* **Task list**
a – In the twin goat kids thread, rewrite the passage starting with "# twins!! and" and going on through "(Oct 5, 2010)", with "buckling" swapped for "male kid".
b – Decide whether each statement agrees with the twin goat kids thread, answering yes or no and quoting the words that settle it: (i) The doe gave birth to her twins in the morning. (ii) The first poster helped the doe with the birth. (iii) The first poster expects the buckling's ears to straighten out in time.

* **Document**
--------------------

# twins!! and on my birthday too! NEW PICS



## minibarn (Jul 20, 2010)

my last doe for spring kiddings had twins this morning :kidred: :kidblue: ! I needed to go to work but my almost-16 yr old assisted the doe. She did great! I haven't got a pic of the doeling yet but had to show you the buckling's crazy looking ears! They must have been folded over the top of his head while in utero. I suppose they will straighten out eventually. He makes me laugh every time I look at him! :laugh: I'll post more pics of both when I have time.


----------



## KFOWLER (Oct 5, 2010)

*Re: twins!!*

Beautiful...even with the ears!!!


----------



## Calico Patch Farm (Mar 8, 2011)

*Re: twins!!*

He is super handsome  Love the color.


----------



## toth boer goats (Jul 20, 2008)

*Re: twins!! and on my birthday too!*

:birthday: :birthday: :cake:

and congrats on the new arrivals ...so cute....


----------



## liz (Oct 5, 2007)

*Re: twins!! and on my birthday too!*

What an adorable little guy  And a Happy Birthday to you :cake:


----------



## freedomstarfarm (Mar 25, 2011)

*Re: twins!! and on my birthday too!*

Happy Birthday! :balloons:

He is cute and I love those ears!! I would want them to stay like that it makes him so special!


----------



## Itchysmom (Apr 3, 2010)

*Re: twins!! and on my birthday too!*

Those ears make him look like a little devil  He is a cutie for sure! What a nice birthday present!


----------



## milk and honey (Oct 31, 2010)

*Re: twins!! and on my birthday too!*

That's the first thing I thought of too! El Diablo! (or at least .. Very Mischievious!)


----------



## milk and honey (Oct 31, 2010)

*Re: twins!! and on my birthday too!*

Or... maybe a Viking???


----------



## kid'n'kaboodle (Mar 5, 2011)

*Re: twins!! and on my birthday too!*

:stars:  He looks pretty cute (and mischievous). Congrats, and Happy belated birthday. What a great birthday gift! :gift:


----------



## helmstead (Oct 2, 2008)

*Re: twins!! and on my birthday too!*

Congrats & Happy Birthday! He looks like a Spock =P


----------



## jodief100 (Jan 15, 2011)

*Re: twins!! and on my birthday too!*

Very cute. Cangratulations!


----------



## minibarn (Jul 20, 2010)

*Re: twins!! and on my birthday too!*

Thankyou all for your kind words! The twins are doing fine so far and the goofy looking buck is quite mischievous already! I've added a couple pics including the doeling now too. both are tiny and cute!


----------



## freedomstarfarm (Mar 25, 2011)

Gosh they are quite the looker pair! I love her eye shadow. Are you keeping either?


----------



## kid'n'kaboodle (Mar 5, 2011)

--------------------

* **Data records**
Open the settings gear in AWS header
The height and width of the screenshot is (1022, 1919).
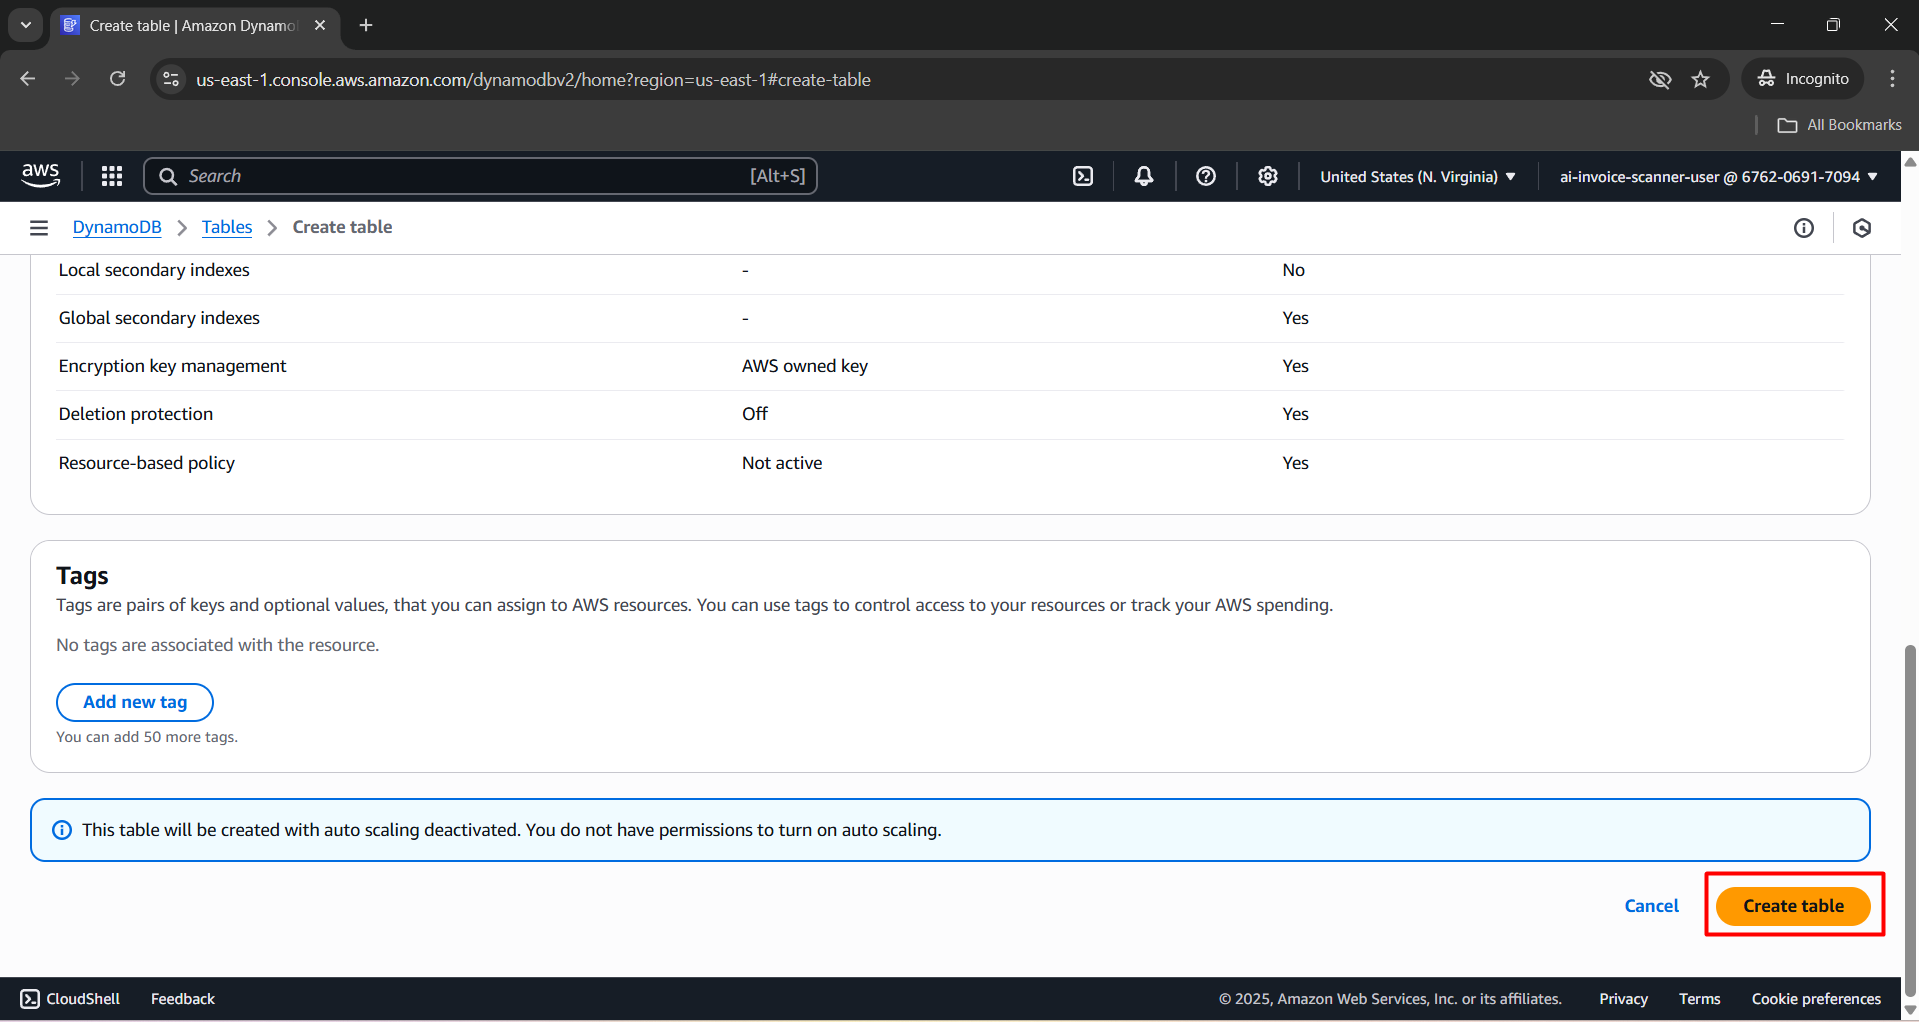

--------------------

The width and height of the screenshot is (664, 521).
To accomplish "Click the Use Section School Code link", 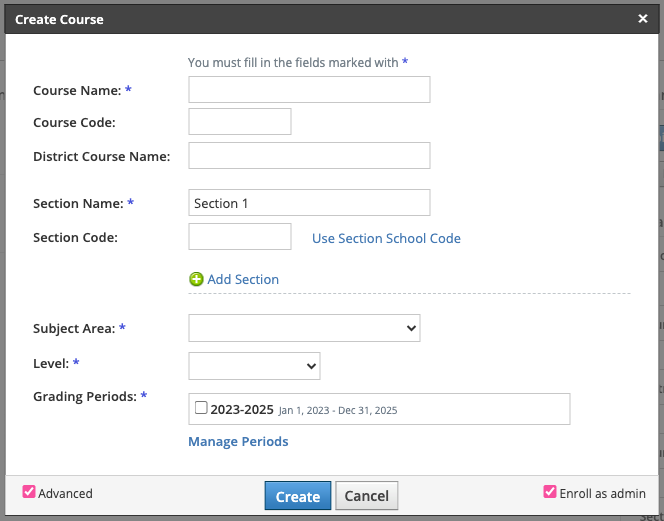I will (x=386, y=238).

--------------------

* **The responses**
a –
# twins!! and on my birthday too! NEW PICS



## minibarn (Jul 20, 2010)

my last doe for spring kiddings had twins this morning :kidred: :kidblue: ! I needed to go to work but my almost-16 yr old assisted the doe. She did great! I haven't got a pic of the doeling yet but had to show you the male kid's crazy looking ears! They must have been folded over the top of his head while in utero. I suppose they will straighten out eventually. He makes me laugh every time I look at him! :laugh: I'll post more pics of both when I have time.


----------



## KFOWLER (Oct 5, 2010)

b –
(i) Yes: "my last doe for spring kiddings had twins this morning"
(ii) No: "I needed to go to work but my almost-16 yr old assisted the doe."
(iii) Yes: "I suppose they will straighten out eventually."